## [WHAT THE TASK REQUIRES]
Please recast every one of the rows below as a Markdown table with the columns No and Text, numbering each row in order and skipping any blank lines.

## [MATERIAL FOR THE TASK]
- - - - -
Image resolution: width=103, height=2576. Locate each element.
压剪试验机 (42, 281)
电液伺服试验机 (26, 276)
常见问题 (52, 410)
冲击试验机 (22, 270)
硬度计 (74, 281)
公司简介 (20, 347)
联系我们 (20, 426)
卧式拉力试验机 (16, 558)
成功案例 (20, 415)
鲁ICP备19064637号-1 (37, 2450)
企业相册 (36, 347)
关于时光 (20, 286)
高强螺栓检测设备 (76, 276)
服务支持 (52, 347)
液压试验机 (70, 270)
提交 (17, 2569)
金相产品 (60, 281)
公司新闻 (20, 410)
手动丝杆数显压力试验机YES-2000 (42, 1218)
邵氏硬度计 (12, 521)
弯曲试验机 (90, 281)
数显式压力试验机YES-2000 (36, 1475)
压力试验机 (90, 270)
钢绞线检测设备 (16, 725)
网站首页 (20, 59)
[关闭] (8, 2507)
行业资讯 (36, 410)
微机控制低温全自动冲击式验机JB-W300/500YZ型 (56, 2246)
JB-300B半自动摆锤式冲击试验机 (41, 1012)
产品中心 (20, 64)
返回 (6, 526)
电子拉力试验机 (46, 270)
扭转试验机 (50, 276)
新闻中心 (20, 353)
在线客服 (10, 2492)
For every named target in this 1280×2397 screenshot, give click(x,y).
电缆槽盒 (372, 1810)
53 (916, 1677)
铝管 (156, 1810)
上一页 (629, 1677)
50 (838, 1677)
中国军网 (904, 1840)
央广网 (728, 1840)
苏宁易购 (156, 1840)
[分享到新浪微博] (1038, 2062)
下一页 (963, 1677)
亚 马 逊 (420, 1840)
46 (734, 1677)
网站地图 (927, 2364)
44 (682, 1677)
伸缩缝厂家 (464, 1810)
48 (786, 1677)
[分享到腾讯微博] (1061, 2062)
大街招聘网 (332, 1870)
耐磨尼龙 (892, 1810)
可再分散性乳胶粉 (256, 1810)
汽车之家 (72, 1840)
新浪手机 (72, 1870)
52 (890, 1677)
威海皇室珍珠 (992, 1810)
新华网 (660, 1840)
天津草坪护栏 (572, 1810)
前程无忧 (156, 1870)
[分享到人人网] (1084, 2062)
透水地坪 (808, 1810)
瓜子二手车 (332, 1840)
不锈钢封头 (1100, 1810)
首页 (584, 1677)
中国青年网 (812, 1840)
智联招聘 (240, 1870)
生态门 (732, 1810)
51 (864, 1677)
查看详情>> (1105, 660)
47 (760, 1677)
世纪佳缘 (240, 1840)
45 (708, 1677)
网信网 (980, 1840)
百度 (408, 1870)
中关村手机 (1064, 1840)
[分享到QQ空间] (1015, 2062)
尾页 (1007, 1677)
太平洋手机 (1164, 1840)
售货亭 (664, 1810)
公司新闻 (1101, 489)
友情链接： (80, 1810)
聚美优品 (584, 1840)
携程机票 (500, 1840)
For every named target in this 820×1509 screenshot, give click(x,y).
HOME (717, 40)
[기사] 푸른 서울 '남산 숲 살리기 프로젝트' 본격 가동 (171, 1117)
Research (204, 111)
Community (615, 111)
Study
- - - - -
## [THE RESPONSE]
| No | Text |
|---|---|
| 1 | Image resolution: width=103, height=2576. Locate each element. |
| 2 | 压剪试验机 (42, 281) |
| 3 | 电液伺服试验机 (26, 276) |
| 4 | 常见问题 (52, 410) |
| 5 | 冲击试验机 (22, 270) |
| 6 | 硬度计 (74, 281) |
| 7 | 公司简介 (20, 347) |
| 8 | 联系我们 (20, 426) |
| 9 | 卧式拉力试验机 (16, 558) |
| 10 | 成功案例 (20, 415) |
| 11 | 鲁ICP备19064637号-1 (37, 2450) |
| 12 | 企业相册 (36, 347) |
| 13 | 关于时光 (20, 286) |
| 14 | 高强螺栓检测设备 (76, 276) |
| 15 | 服务支持 (52, 347) |
| 16 | 液压试验机 (70, 270) |
| 17 | 提交 (17, 2569) |
| 18 | 金相产品 (60, 281) |
| 19 | 公司新闻 (20, 410) |
| 20 | 手动丝杆数显压力试验机YES-2000 (42, 1218) |
| 21 | 邵氏硬度计 (12, 521) |
| 22 | 弯曲试验机 (90, 281) |
| 23 | 数显式压力试验机YES-2000 (36, 1475) |
| 24 | 压力试验机 (90, 270) |
| 25 | 钢绞线检测设备 (16, 725) |
| 26 | 网站首页 (20, 59) |
| 27 | [关闭] (8, 2507) |
| 28 | 行业资讯 (36, 410) |
| 29 | 微机控制低温全自动冲击式验机JB-W300/500YZ型 (56, 2246) |
| 30 | JB-300B半自动摆锤式冲击试验机 (41, 1012) |
| 31 | 产品中心 (20, 64) |
| 32 | 返回 (6, 526) |
| 33 | 电子拉力试验机 (46, 270) |
| 34 | 扭转试验机 (50, 276) |
| 35 | 新闻中心 (20, 353) |
| 36 | 在线客服 (10, 2492) |
| 37 | For every named target in this 1280×2397 screenshot, give click(x,y). |
| 38 | 电缆槽盒 (372, 1810) |
| 39 | 53 (916, 1677) |
| 40 | 铝管 (156, 1810) |
| 41 | 上一页 (629, 1677) |
| 42 | 50 (838, 1677) |
| 43 | 中国军网 (904, 1840) |
| 44 | 央广网 (728, 1840) |
| 45 | 苏宁易购 (156, 1840) |
| 46 | [分享到新浪微博] (1038, 2062) |
| 47 | 下一页 (963, 1677) |
| 48 | 亚 马 逊 (420, 1840) |
| 49 | 46 (734, 1677) |
| 50 | 网站地图 (927, 2364) |
| 51 | 44 (682, 1677) |
| 52 | 伸缩缝厂家 (464, 1810) |
| 53 | 48 (786, 1677) |
| 54 | [分享到腾讯微博] (1061, 2062) |
| 55 | 大街招聘网 (332, 1870) |
| 56 | 耐磨尼龙 (892, 1810) |
| 57 | 可再分散性乳胶粉 (256, 1810) |
| 58 | 汽车之家 (72, 1840) |
| 59 | 新浪手机 (72, 1870) |
| 60 | 52 (890, 1677) |
| 61 | 威海皇室珍珠 (992, 1810) |
| 62 | 新华网 (660, 1840) |
| 63 | 天津草坪护栏 (572, 1810) |
| 64 | 前程无忧 (156, 1870) |
| 65 | [分享到人人网] (1084, 2062) |
| 66 | 透水地坪 (808, 1810) |
| 67 | 瓜子二手车 (332, 1840) |
| 68 | 不锈钢封头 (1100, 1810) |
| 69 | 首页 (584, 1677) |
| 70 | 中国青年网 (812, 1840) |
| 71 | 智联招聘 (240, 1870) |
| 72 | 生态门 (732, 1810) |
| 73 | 51 (864, 1677) |
| 74 | 查看详情>> (1105, 660) |
| 75 | 47 (760, 1677) |
| 76 | 世纪佳缘 (240, 1840) |
| 77 | 45 (708, 1677) |
| 78 | 网信网 (980, 1840) |
| 79 | 百度 (408, 1870) |
| 80 | 中关村手机 (1064, 1840) |
| 81 | [分享到QQ空间] (1015, 2062) |
| 82 | 尾页 (1007, 1677) |
| 83 | 太平洋手机 (1164, 1840) |
| 84 | 售货亭 (664, 1810) |
| 85 | 公司新闻 (1101, 489) |
| 86 | 友情链接： (80, 1810) |
| 87 | 聚美优品 (584, 1840) |
| 88 | 携程机票 (500, 1840) |
| 89 | For every named target in this 820×1509 screenshot, give click(x,y). |
| 90 | HOME (717, 40) |
| 91 | [기사] 푸른 서울 '남산 숲 살리기 프로젝트' 본격 가동 (171, 1117) |
| 92 | Research (204, 111) |
| 93 | Community (615, 111) |
| 94 | Study |